The present is another country

The government stance on Ukraine remains tentative, yet its diluted backtracking from previous tacit support for Russia, in tandem with the offers of Argentine citizenship to Nicaraguan dissidents, offers signs of the government recalibrating its foreign policy.

Yesterday saw the anniversary of the Russian invasion of Ukraine while this month has seen the election campaign formally start with La Pampa’s PASO primaries and this week's launch of the presidential candidacy of Buenos Aires City Mayor Horacio Rodríguez Larreta (long the opinion poll frontrunner and still the favourite in establishment circles) – this raises the question of how much Ukraine in particular and geopolitics in general are going to enter the electoral debate.

The eve of the anniversary found President Alberto Fernández looking in the opposite direction with his trip to Antarctica to expound his South Atlantic vision but at least he no longer offers Vladimir Putin a “gateway” into South America, as he did last February. The government stance on Ukraine remains tentative with Foreign Minister Santiago Cafiero’s sincere but vague wishes for a ceasefire (with no opinion on the conflicting territorial claims at stake) and expressing “much concern” over Putin’s decision to suspend his participation in the “New Start” bilateral nuclear disarmament agreement with the United States. Yet this diluted backtracking from the previous tacit support for Russia, in tandem with the offers of Argentine citizenship to Nicaraguan dissidents, offers signs of the government recalibrating its foreign policy – perhaps Economy Minister Sergio Massa’s influence is percolating beyond his core sphere into international relations. But this more pro-Western trend may not be sustained – the growing Sino-Russian proximity will pose new challenges, given the central importance of China as a trade and investment partner, quite apart from the global implications.

Nor is the Ukraine war a purely diplomatic issue in Argentine eyes – its economic impact has been enormous. The surge in global commodity prices with the disruption of supplies from the combatant nations who are both leading producers has simultaneously presented Argentina with crisis and opportunity. The war has been a key factor in pushing an inflation already driven by the pandemic money supply glut towards three digits with a momentum difficult to reverse, while the greater volatility and uncertainty in world markets plus the higher interest rates to counter inflation is holding back the investment needed for genuine productive development beyond consumer-led growth (also a factor in inflation). The opportunities would be far greater without Argentina importing rather than exporting energy in the past decade – the war doubled the cost of fuel imports to over US$14 billion last year while grain prices only rose 30 percent (against which should be balanced costlier diesel imports and 20 percent more hard currency to pay for fertilisers despite a sharp fall in use). Furthermore, the farm bonanza has had to grapple with drought while the windfalls served more to finance the fiscal deficit and boost Central Bank reserves than to bolster production. The extreme gap between official and parallel exchange rates together with erratic policies (the “soy dollar”) have also conspired against a steady outflow of grain. Nevertheless, while this tragic conflict has so far been a mixed blessing for Argentina in strictly economic terms, pipelines to exploit the potential of Vaca Muerta shale more fully, the accelerating lithium boom and a government less at odds with the farming sector might well tip the scale in favour of benefits in a very near future.

→ Aim of the exercise:
Reproduce word for word the stretch of the text on Argentina and the Ukraine war from "The present is" through "the electoral debate.". The data that follows has no connection to the text on Argentina and the Ukraine war.

→ Exercise data:

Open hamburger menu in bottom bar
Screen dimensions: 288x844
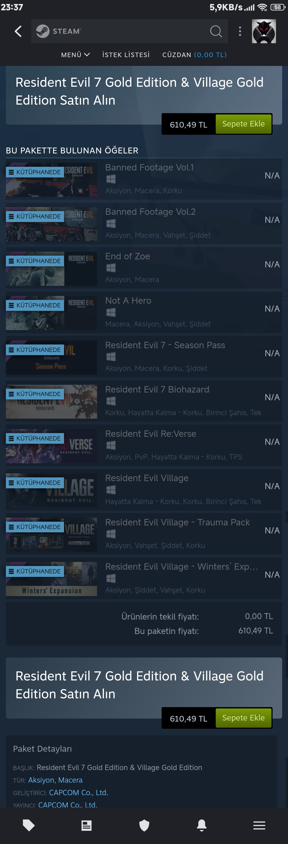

→ Exercise output:
The present is another country

The government stance on Ukraine remains tentative, yet its diluted backtracking from previous tacit support for Russia, in tandem with the offers of Argentine citizenship to Nicaraguan dissidents, offers signs of the government recalibrating its foreign policy.

Yesterday saw the anniversary of the Russian invasion of Ukraine while this month has seen the election campaign formally start with La Pampa’s PASO primaries and this week's launch of the presidential candidacy of Buenos Aires City Mayor Horacio Rodríguez Larreta (long the opinion poll frontrunner and still the favourite in establishment circles) – this raises the question of how much Ukraine in particular and geopolitics in general are going to enter the electoral debate.